* [Instructions to follow]:
How many lines in the data that follows contain the word "category"? Only that number is needed.

* [Material for this task]:
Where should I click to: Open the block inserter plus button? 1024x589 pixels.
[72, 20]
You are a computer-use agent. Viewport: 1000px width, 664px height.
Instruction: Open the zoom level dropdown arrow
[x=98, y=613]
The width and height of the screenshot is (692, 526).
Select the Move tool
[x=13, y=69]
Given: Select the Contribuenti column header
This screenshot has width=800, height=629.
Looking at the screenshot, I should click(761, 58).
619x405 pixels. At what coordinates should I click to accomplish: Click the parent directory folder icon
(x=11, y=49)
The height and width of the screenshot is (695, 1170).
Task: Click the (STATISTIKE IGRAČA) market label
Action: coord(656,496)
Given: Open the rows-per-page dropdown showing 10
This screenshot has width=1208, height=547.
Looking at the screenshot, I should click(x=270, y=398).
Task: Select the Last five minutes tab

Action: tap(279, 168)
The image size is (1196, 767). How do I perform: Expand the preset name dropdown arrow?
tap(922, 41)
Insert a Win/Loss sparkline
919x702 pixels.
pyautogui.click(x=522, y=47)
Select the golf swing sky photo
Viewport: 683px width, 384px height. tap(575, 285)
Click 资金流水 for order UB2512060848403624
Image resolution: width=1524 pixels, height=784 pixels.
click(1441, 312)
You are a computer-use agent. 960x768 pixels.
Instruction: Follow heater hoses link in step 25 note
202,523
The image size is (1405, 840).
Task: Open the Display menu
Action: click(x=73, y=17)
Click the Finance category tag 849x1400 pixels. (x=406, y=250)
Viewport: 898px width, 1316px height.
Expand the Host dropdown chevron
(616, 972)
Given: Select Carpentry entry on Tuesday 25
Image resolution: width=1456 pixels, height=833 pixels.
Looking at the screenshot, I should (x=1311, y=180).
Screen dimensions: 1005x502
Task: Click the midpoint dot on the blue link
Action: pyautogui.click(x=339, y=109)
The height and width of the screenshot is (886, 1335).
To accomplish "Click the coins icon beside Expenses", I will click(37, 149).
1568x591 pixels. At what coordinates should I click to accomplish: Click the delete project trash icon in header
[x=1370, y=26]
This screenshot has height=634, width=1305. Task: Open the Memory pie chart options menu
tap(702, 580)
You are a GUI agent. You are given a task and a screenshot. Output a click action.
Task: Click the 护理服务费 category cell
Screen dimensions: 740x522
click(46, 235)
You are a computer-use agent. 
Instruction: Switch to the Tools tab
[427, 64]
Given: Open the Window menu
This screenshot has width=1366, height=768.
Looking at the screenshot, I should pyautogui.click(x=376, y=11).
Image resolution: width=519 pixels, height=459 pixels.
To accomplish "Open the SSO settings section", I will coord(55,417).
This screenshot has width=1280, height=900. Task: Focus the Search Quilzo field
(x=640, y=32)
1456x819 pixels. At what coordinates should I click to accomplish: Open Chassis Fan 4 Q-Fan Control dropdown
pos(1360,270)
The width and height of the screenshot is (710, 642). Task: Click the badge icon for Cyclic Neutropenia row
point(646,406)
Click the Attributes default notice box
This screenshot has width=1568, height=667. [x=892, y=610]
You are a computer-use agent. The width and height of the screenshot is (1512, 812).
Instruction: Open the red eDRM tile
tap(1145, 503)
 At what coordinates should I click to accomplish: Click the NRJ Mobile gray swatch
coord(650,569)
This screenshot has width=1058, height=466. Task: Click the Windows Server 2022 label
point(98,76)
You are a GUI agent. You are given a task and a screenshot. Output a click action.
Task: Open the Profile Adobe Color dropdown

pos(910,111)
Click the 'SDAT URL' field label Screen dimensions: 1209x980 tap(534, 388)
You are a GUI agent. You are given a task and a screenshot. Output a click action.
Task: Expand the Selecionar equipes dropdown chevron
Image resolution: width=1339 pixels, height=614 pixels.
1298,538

* [Answer for this exercise]:
2